Where either toxicological or therapeutic data if available then calculation A or
B is preferable. If data is not available for either of these calculations or if the
result is more stringent calculation C should be used.
A. Limiting the level based on toxicity data.
An Acceptable Daily Intake (ADI) is calculated with suitable safety
factors applied and this is converted to the maximum allowable
carryover to the API.
B. Pharmacological Dose Method:
The philosophy is to reduce the levels of residual product in each piece
of equipment, such that no greater than 1/1000 of the normal
therapeutic dose will be present per typical dose of the next product to
be run in the equipment. The validation protocol should include a
calculation, which ties this philosophy to the acceptance criteria for the
samples to be tested.
C. Limiting the level of product which could appear in the following
products.
Limits from 10ppm up to 0.1% (based on the ICH impurity document
which indicates that up to 0.1% of an individual unknown or 0.5% total
unknowns material may be present in the product being tested )
Note FDA Statement on 0.1% impurities
Guide to Cleaning Validation in API plants

FDA statement: P. Alcock, in Human Drug cGMP Notes, P. Motise,
June 98: „...we have found that some firms have incorrectly applied as
their acceptance limit the 0.1% impurity identification threshold as
discussed in both the ICH impurity guideline and the U.S.P. General
Notices.

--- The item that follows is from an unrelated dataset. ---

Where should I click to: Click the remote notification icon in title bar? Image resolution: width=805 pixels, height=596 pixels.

This application of the 0.1% impurity threshold is
inappropriate because the limit is intended for qualifying impurities that
are associated with the manufacturing process of related compound and
not extraneous impurities caused by cross contamination. ...“ ) may be
used depending on the stage of the process.
It is also necessary to evaluate the ability of the cleaning procedure to
remove any cleaning agents introduced. The acceptance criteria for the
residual-cleaning agents should reflect the absence of these materials,
within the range of the capabilities of the assay and sampling methods.

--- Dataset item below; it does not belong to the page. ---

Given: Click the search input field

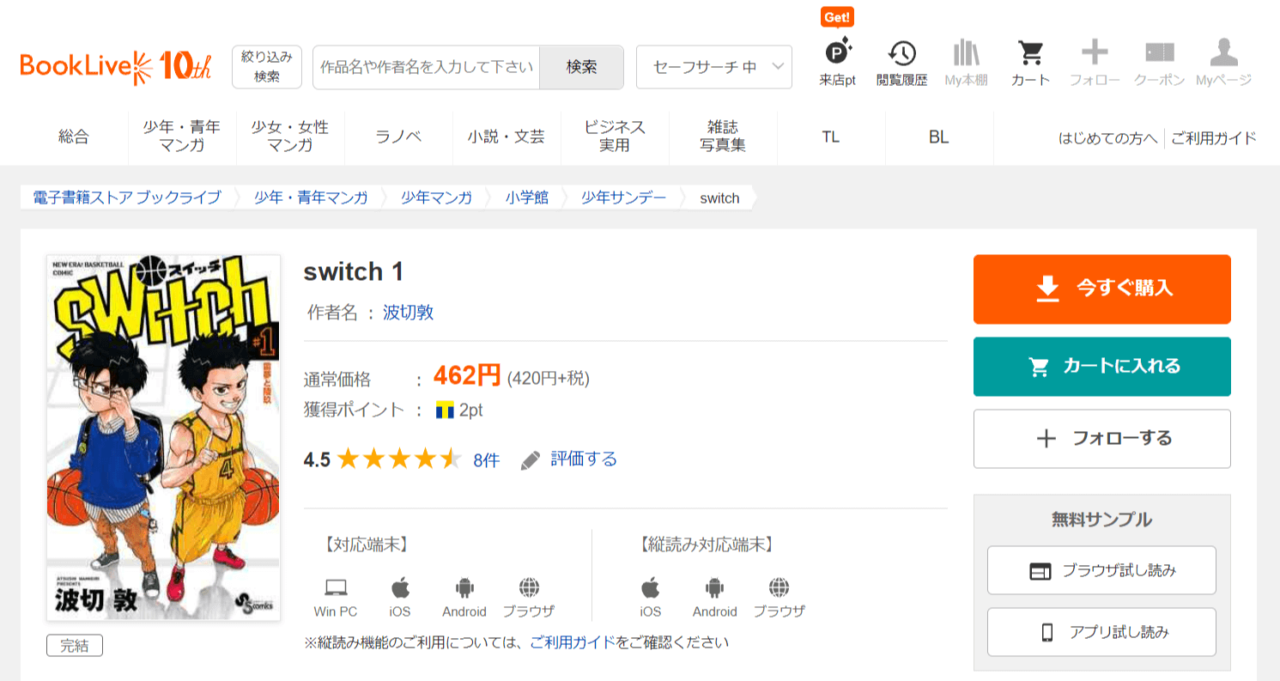Looking at the screenshot, I should [426, 67].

The individual company must decide on the Acceptance Criteria which
are justifiable for their particular situation.
Physical determination
There should be provision during routine cleaning for a visual examination of
the equipment, verifying that it is free of visible residues. The validation
protocol should include this requirement as an acceptance criteria. During
validation, special attention should be given to areas that are ‘hard to clean’
(e.g. agitator shafts, thermowells, discharge valves etc.) and areas that would
be difficult to verify on a routine basis.
Microbiological determination
Appropriate studies should be performed (e.g. swabs and/or rinse sampling)
where the possibility of microbial contamination of subsequent product is
deemed possible and presents a product quality risk.